[sic]
Si l’ombre demeure sur les circonstances qui avaient porté dès 1939 la cachette de la bibliothèque à la connaissance des autorités locales, un épisode survenu bien plus tard dit assez bien le climat régnant alors dans la France occupée.
Hippolyte Marquès, qui avait été l’artisan de la dissimulation de la bibliothèque dans l’Aveyron, fut déchu de son mandat de conseiller municipal d’Ivry le 9 février 1940. Placé en séjour surveillé le 28 mai 1940, il fut interné à Riom, dans le Puy-de-Dôme, et à l’île d’Yeu, en Vendée. Au camp d’internement de l’île d’Yeu, Marquès confia à l’un de ses camarades de chambrée l’histoire de la bibliothèque de Thorez, et la cachette – qui n’en était déjà plus une – chez sa sœur, dans l’Aveyron. Le 1er octobre 1941, ce confident, transféré depuis au camp de Saint-Paul d’Eyjeaux, écrivit à Pierre Pucheu, Ministre de l’Intérieur, pour lui rapporter les faits. La mémoire fit défaut au délateur, puisque sa lettre évoquait une bibliothèque « qui se trouve actuellement chez les sœurs de Monsieur Marquet à la campagne dans la Corrèze » [sic]. Par sa lettre, l’expéditeur entendait prouver son « patriotisme » en vue d’accélérer sa libération – encore prit-il la précaution de demander au ministre de ne pas engager de poursuites contre les prétendues sœurs Marquet, « lesquelles ignorent sûrement le contenu des emballages ».
Peine perdue, la cachette de la bibliothèque était de longue date connue des autorités.Toujours est-il que cette lettre de délation suscita l’intérêt de l’Inspection générale des services de police judiciaire, et une lettre du conseiller d’État secrétaire général pour la police fut adressée au cabinet du préfet de l’Aveyron. Ce dernier fit remonter les informations disponibles relatives à la saisie et à la mise sous séquestre des livres.
Troisième passage.
Dernière péripétie de la bibliothèque sous l’Occupation, les Septfonds reçurent enfin la visite, le 29 août 1942, de Guy de la Taille, délégué départemental du Service des sociétés secrètes (SSS). Ce service était l’un des trois offices mis en place sous Vichy pour collecter l’information et organiser la répression des organisation réputées « secrètes », au premier rang desquelles les loges maçonniques. À la tête du SSS, Bernard Faÿ, administrateur de la Bibliothèque nationale, avait été chargé par Pétain d’inventorier et d’exploiter la masse des archives tirées des loges dissoutes.

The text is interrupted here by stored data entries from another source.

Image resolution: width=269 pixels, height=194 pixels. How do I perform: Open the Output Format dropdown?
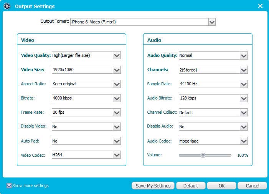coord(212,22)
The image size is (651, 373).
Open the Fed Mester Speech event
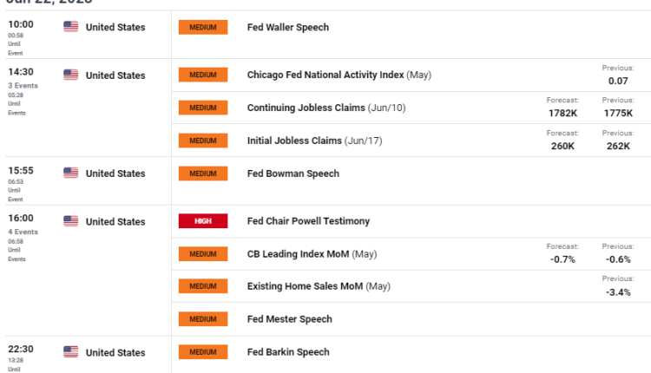click(x=289, y=319)
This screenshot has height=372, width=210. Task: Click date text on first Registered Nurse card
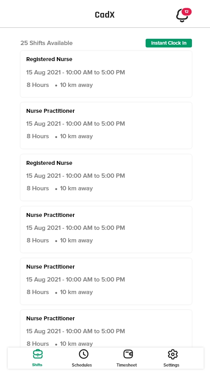(x=75, y=72)
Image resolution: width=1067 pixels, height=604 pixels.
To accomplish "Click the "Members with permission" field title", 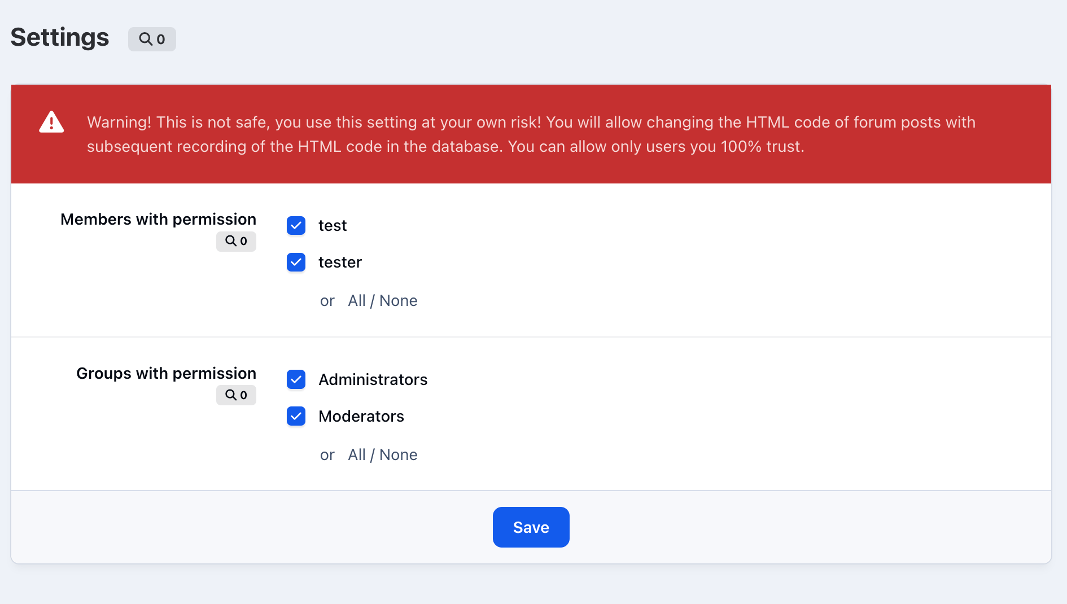I will (158, 219).
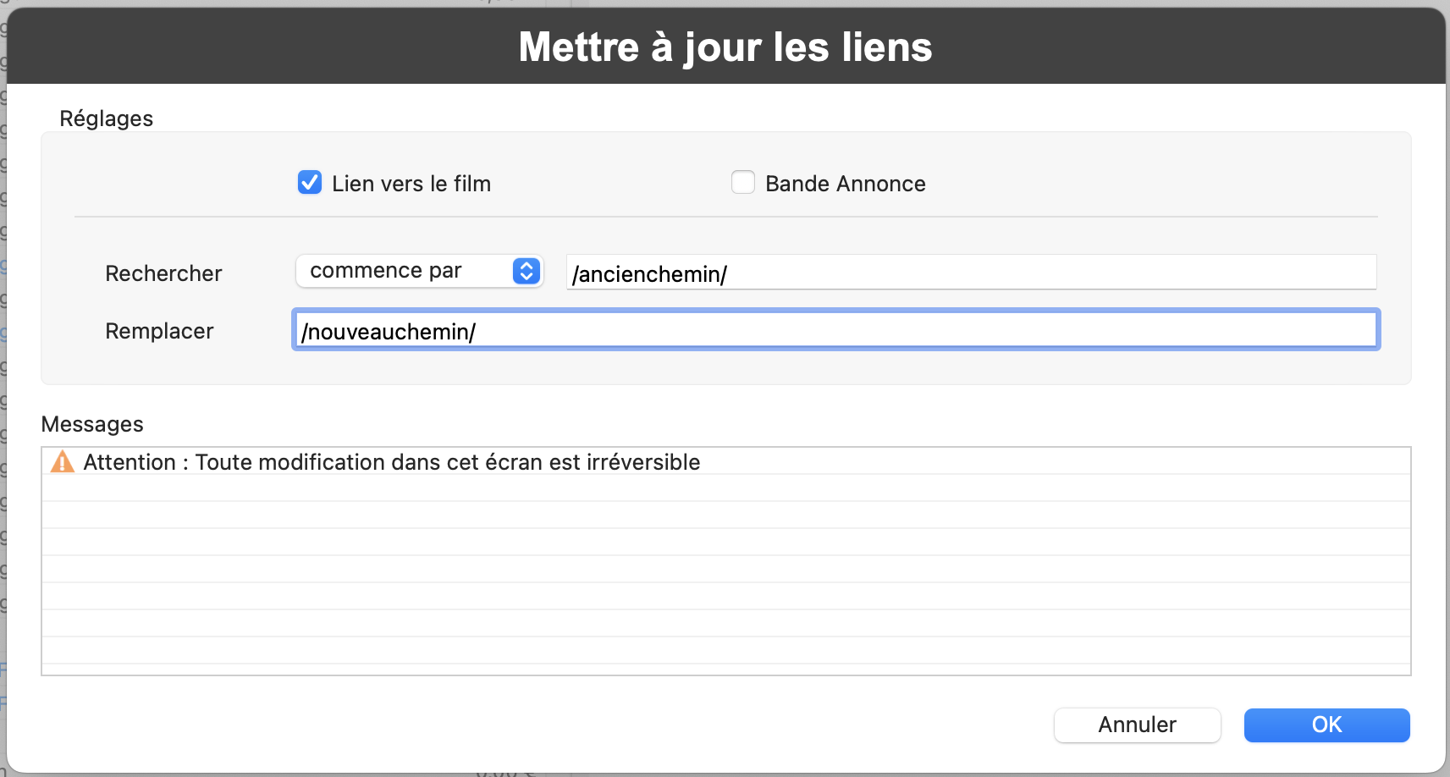Click the first empty row under the warning
Viewport: 1450px width, 777px height.
(725, 488)
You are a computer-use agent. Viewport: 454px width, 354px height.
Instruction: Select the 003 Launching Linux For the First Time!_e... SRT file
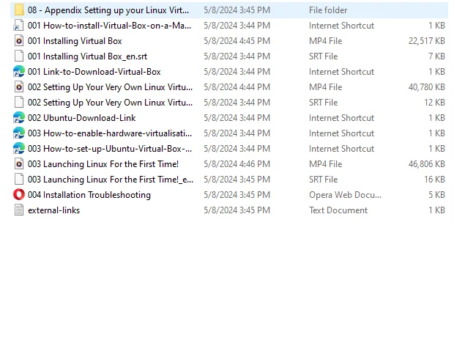(x=111, y=180)
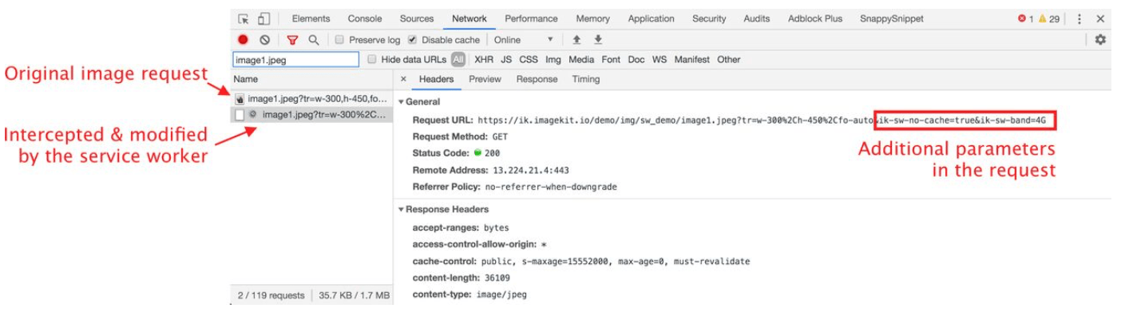The height and width of the screenshot is (324, 1121).
Task: Enable the Preserve log checkbox
Action: 339,40
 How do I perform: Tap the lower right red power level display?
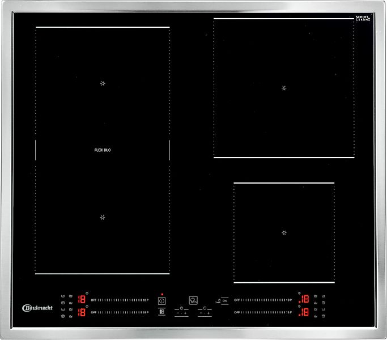pyautogui.click(x=304, y=312)

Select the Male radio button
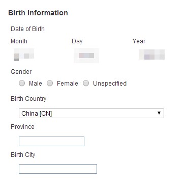click(x=22, y=84)
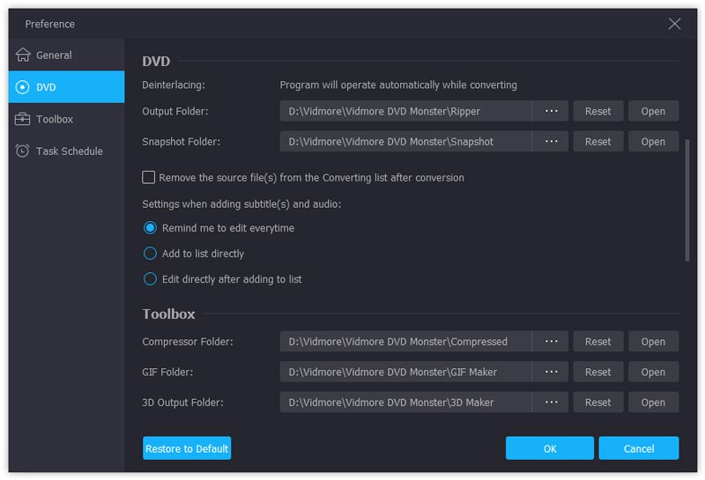Image resolution: width=705 pixels, height=480 pixels.
Task: Click the vertical scrollbar in settings panel
Action: [x=686, y=199]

De la bibliothèque de Thorez, le délégué du SSS préleva trois documents : un ouvrage intitulé La main dans le sac, publié par le Bureau d’éditions, la traduction en français d’un document antisémite d’origine russe, les Protocoles des sages de Sion, ainsi que la traduction en français d’un ouvrage allemand, Le filet brun, édité par la Nouvelle Revue Critique. Les raisons qui amenèrent le délégué du SSS à se saisir de ces trois ouvrages restent inconnues. Contrairement aux livres précédemment saisis, ces trois ouvrages n’ont pas réintégré, à ce jour, la bibliothèque de Maurice Thorez.